Xenograft tumors retain mutations present in their parental patient tumors

We identified five representative mutations in uveal melanoma. In 10 out of 12 samples available for mutation analysis, the xenograft tumors contained the exact same mutations as their corresponding original patient tumors. An exception was observed for case 11 at the EIF1AX locus (Table 2). The mutation rate for five representative mutations was 40, 30, 50, 20, and 10% in GNAQ, GNA11, BAP1, SF3B1, and EIF1AX, respectively. Mutations in GNAQ and GNA11 were mutually exclusive, as were mutations in BAP1, SF3B1, and EIF1AX with each other. For PDX cases 2, 5 and 12, a total of nine tumor samples re-implanted after cryopreservation also retained the same mutational profiles as their corresponding original patient tumors.
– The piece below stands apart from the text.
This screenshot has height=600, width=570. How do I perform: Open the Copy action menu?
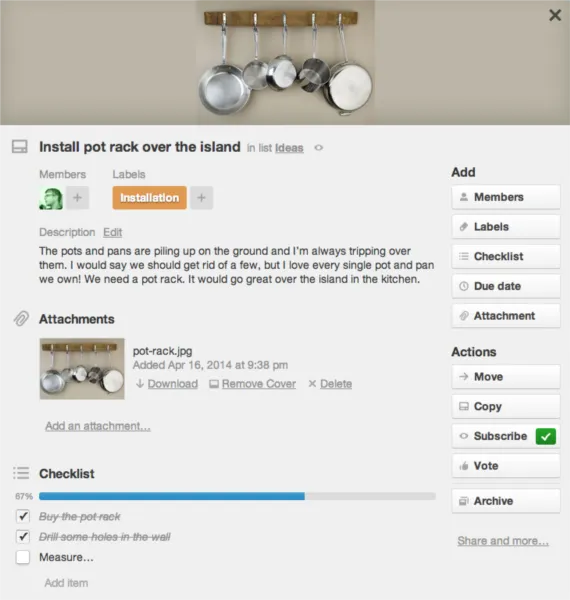pyautogui.click(x=506, y=406)
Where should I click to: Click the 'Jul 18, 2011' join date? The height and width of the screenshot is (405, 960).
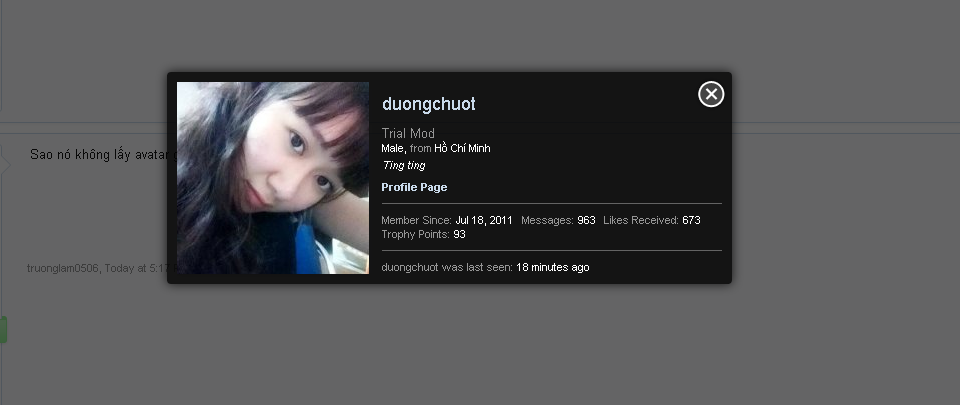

Xenograft tumors preserve the DNA copy number alterations in their original patient tumors

The patterns of copy number variations (CNVs) in the original patient tumors are mostly maintained in the corresponding first-, second-, and third-generation xenograft tumors, as well as in tumors generated by re-implantation of cryopreserved samples (Fig. 4b; Additional file 6: Figure S5). CNVs in tumors displayed representative characteristics of uveal melanoma cells, including monosomy 3 accompanied by chromosome 1p loss, 8q gain, and 8p loss. In particular, the 8q gain was observed in all 12 cases, as was c-myc amplification in 8q. For cases 8 and 11, CNVs in patient tumors did not match the corresponding original tumors. These patient tumors showed a normal pattern of CNVs because of the very small volumes of tumor in the biopsy specimen, whereas the xenograft tumors displayed a typical pattern of uveal melanoma CNVs. Unsupervised hierarchical clustering using patterns of CNV revealed that patient tumors clustered with the corresponding xenograft tumors and the corresponding cryopreserved tumors in 10 successful engraftment cases (Fig. 5a).

Fig. 5
figure 5

a Unsupervised hierarchical clustering of paired patient tumors and xenograft tumors based on DNA copy number analysis. X 0  Patient original tumors, X 1  PDX tumors in the first-generation mice, X 2  PDX tumors in the second-generation mice, F F medium (90% fetal bovine serum/10% DMSO), D D medium (70% DMEM/20% fetal bovine serum/10% DMSO); R R medium (70% RPMI/20% fetal bovine serum/10% DMSO). b Unsupervised hierarchical clustering of paired patient tumors and xenograft tumors based on reverse phase protein array (RPPA) analysis

Stability of xenograft tumors on their proteome as determined by reverse phase protein array (RPPA)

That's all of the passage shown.